I'm not against JPEG.  I use it from time to time (apparently when I need to build confidence) mostly if I know I'll be away from my computer for a few days but want to review my images on my iPad (which can't import my camera's RAW files.)  If you put your camera into continuous shooting mode... you'll get a lot more shots before the internal buffers fills and the frame-rate drops (and on some cameras the card-transfer speed is fast enough that the frame-rate will never drop and you can shoot until your card is full.)  

While he might think he's a great photographer for "committing" to his image by shooting RAW, I can show him some AWESOME photographers (who certainly blow away his work) who work quite diligently in their post production (even though what they STARTED with before the post work looks a helluva lot better than what most people FINISH with when they're done.)  This is because... they're standards are higher.


----------



## Compaq (Jul 11, 2013)

What's with the downputting? He's not preaching, merely suggesting. 

What's the point in telling him he's wrong? What, and you're right? Consider his advice, use it or forget it. What's the big deal?


----------



## tecboy (Jul 11, 2013)

The point is there are photographers out there giving misleading informations that contradicts what I have learned in photography.  It just lead to confusion and controversy.  Other Photographers out there need to know who are these misleading photographers before they get themselves into.  These misleading photographers are trying to get money and fame in the wrong way, and they succeed.  Just to let other photographers to beware of these misleading photographers.  

There are plenty of Internet articles out there similar to ken rockwell and will crockett.  There is one highly controversial article is worst than rockwell and crockett combined.


----------



## Overread (Jul 11, 2013)

So at the end of 10 pages we've summarised that part of learning is learning not just the information but WHO to listen to. This is the same as it always has been - lecturers, books, internet articles, friends, professionals, amateurs etc.... - people and information sources are all around us and part of learning is learning who to listen to.
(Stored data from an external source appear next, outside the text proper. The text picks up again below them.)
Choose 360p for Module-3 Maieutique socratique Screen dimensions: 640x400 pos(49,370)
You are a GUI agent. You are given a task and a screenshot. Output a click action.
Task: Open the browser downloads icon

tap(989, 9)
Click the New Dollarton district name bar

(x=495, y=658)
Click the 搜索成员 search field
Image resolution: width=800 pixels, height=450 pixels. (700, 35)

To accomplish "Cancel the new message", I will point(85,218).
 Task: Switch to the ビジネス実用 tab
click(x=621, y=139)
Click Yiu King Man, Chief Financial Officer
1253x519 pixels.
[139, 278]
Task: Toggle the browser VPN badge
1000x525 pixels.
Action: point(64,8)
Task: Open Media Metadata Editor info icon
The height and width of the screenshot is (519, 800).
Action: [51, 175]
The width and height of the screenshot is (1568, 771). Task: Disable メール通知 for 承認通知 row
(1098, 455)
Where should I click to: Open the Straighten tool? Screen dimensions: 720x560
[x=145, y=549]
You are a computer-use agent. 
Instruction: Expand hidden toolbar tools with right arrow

And a part of that in itself is learning that not everyone is right and not everyone is wrong. Sometimes those highly opinionated views might be wrong in the general sense of learning a skill; but they are just right for a segment of the market who want to learn about that far and no further - not everyone with camera wants to learn it all.


----------



## pixmedic (Jul 11, 2013)

I shoot raw because i run everything through LR anyway. 
so my question now is....given the fact that i will process everything through Lightroom, and have no need to take something straight from the camera to the web or a tablet, and my time for processing is NOT a concern...(just for the sake of this question)
IS there a scenario where I will get a result by shooting jpeg that i CAN NOT get by shooting raw and processing in LR or PS?
or is the only real advantage is that you don't have to do the post processing?
(I hope i worded this question right)


----------



## Overread (Jul 11, 2013)

Pix its lost in the sea of madness that is 10 pages, but JPEG has bonuses in some areas - for example if you need a fast instant photo, light in file size and also one where you are unlikely to do anything but crop a little in editing. 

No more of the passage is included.